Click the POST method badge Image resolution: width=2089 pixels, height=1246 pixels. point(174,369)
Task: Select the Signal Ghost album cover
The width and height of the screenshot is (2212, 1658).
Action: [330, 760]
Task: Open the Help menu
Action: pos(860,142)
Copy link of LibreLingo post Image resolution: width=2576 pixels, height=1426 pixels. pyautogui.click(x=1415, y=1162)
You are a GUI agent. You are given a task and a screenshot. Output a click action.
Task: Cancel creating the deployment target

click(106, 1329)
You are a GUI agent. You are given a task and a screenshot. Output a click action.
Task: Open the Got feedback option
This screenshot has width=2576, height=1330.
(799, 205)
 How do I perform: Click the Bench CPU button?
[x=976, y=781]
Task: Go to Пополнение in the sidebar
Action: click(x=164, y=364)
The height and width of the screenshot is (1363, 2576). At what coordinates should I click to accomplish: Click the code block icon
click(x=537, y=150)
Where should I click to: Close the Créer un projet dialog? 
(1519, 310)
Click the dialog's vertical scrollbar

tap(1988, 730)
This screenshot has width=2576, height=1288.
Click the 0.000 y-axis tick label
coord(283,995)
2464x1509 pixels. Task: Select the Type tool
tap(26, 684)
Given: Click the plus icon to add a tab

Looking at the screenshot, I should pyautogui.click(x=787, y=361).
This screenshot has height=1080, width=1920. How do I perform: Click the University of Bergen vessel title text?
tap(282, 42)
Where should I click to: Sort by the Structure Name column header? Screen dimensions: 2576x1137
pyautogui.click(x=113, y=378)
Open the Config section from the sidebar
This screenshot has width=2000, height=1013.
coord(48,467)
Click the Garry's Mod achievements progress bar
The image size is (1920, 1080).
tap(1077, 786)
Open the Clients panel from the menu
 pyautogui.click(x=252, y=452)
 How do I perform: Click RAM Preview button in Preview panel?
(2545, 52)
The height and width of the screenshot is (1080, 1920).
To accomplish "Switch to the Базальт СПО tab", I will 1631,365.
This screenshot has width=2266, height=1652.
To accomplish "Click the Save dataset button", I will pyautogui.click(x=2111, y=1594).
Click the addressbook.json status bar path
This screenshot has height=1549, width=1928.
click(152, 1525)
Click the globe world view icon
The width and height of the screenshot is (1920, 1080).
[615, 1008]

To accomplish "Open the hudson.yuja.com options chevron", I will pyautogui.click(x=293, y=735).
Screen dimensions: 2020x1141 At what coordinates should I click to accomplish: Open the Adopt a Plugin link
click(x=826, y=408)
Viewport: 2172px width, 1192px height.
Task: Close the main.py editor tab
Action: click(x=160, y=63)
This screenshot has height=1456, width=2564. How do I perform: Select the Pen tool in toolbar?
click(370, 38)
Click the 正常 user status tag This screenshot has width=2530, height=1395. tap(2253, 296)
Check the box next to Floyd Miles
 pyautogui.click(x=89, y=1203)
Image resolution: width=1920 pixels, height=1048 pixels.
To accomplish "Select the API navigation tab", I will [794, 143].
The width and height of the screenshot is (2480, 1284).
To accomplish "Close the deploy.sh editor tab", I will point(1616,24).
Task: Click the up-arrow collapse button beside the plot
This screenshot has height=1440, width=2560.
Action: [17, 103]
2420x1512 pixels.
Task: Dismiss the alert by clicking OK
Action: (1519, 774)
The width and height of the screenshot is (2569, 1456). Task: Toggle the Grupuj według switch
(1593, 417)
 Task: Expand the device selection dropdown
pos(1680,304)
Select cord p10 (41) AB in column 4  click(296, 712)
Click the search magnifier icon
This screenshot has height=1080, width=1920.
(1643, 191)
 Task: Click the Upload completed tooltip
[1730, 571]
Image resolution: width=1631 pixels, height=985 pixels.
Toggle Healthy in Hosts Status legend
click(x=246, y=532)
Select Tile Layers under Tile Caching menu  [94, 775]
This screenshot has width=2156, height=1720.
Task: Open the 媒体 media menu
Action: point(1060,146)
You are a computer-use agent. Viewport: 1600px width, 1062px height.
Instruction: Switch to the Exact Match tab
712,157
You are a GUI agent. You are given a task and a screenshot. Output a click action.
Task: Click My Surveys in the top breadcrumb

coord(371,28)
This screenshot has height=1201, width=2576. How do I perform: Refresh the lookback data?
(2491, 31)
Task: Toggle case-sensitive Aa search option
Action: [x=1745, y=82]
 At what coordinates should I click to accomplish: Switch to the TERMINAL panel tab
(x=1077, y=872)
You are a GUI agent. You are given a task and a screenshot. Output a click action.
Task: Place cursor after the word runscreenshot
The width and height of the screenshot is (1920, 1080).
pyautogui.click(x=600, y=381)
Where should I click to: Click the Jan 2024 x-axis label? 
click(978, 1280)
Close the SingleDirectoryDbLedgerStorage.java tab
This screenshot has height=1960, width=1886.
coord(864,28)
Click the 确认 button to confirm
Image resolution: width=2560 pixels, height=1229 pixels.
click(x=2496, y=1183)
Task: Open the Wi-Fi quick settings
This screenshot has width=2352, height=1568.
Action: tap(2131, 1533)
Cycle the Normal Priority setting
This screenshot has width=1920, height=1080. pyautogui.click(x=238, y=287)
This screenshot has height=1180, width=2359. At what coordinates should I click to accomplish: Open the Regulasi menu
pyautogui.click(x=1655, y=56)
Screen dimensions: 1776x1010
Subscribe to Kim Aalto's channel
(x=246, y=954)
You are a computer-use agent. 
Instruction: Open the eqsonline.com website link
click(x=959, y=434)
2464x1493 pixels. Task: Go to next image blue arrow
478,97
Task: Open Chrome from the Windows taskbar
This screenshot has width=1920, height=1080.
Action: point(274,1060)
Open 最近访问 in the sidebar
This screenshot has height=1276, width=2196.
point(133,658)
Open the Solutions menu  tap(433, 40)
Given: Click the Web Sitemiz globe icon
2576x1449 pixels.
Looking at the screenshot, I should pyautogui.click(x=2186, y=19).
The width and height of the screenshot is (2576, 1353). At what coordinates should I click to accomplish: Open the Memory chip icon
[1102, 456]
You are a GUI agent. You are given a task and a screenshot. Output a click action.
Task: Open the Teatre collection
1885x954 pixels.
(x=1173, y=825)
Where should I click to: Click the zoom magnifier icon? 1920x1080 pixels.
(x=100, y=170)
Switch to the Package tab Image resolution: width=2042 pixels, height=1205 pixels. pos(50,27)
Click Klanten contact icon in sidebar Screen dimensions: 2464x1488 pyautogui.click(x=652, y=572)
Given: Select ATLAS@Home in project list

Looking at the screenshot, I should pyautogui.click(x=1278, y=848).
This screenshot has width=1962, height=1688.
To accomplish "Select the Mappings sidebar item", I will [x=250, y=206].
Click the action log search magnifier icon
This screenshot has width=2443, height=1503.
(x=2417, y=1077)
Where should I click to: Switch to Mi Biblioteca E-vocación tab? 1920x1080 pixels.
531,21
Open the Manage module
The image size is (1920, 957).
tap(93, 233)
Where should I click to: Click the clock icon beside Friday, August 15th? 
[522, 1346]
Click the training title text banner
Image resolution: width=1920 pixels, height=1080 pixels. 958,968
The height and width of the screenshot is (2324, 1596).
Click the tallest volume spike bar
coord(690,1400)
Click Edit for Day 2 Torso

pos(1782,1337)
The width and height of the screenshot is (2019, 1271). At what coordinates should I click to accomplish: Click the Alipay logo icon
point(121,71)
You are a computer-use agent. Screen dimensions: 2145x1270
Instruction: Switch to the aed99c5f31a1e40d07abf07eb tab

Activity — From the records above, quote only the lines running from the line with "At what coordinates should I click to accomplish: Switch" to the line with "Click Klanten contact", both lines included.

Exercise result —
 At what coordinates should I click to accomplish: Switch to the TERMINAL panel tab
(x=1077, y=872)
You are a GUI agent. You are given a task and a screenshot. Output a click action.
Task: Place cursor after the word runscreenshot
The width and height of the screenshot is (1920, 1080).
pyautogui.click(x=600, y=381)
Where should I click to: Click the Jan 2024 x-axis label? 
click(978, 1280)
Close the SingleDirectoryDbLedgerStorage.java tab
This screenshot has height=1960, width=1886.
coord(864,28)
Click the 确认 button to confirm
Image resolution: width=2560 pixels, height=1229 pixels.
click(x=2496, y=1183)
Task: Open the Wi-Fi quick settings
This screenshot has width=2352, height=1568.
Action: tap(2131, 1533)
Cycle the Normal Priority setting
This screenshot has width=1920, height=1080. pyautogui.click(x=238, y=287)
This screenshot has height=1180, width=2359. At what coordinates should I click to accomplish: Open the Regulasi menu
pyautogui.click(x=1655, y=56)
Screen dimensions: 1776x1010
Subscribe to Kim Aalto's channel
(x=246, y=954)
You are a computer-use agent. 
Instruction: Open the eqsonline.com website link
click(x=959, y=434)
2464x1493 pixels. Task: Go to next image blue arrow
478,97
Task: Open Chrome from the Windows taskbar
This screenshot has width=1920, height=1080.
Action: point(274,1060)
Open 最近访问 in the sidebar
This screenshot has height=1276, width=2196.
point(133,658)
Open the Solutions menu  tap(433, 40)
Given: Click the Web Sitemiz globe icon
2576x1449 pixels.
Looking at the screenshot, I should pyautogui.click(x=2186, y=19).
The width and height of the screenshot is (2576, 1353). At what coordinates should I click to accomplish: Open the Memory chip icon
[1102, 456]
You are a GUI agent. You are given a task and a screenshot. Output a click action.
Task: Open the Teatre collection
1885x954 pixels.
(x=1173, y=825)
Where should I click to: Click the zoom magnifier icon? 1920x1080 pixels.
(x=100, y=170)
Switch to the Package tab Image resolution: width=2042 pixels, height=1205 pixels. pos(50,27)
Click Klanten contact icon in sidebar Screen dimensions: 2464x1488 pyautogui.click(x=652, y=572)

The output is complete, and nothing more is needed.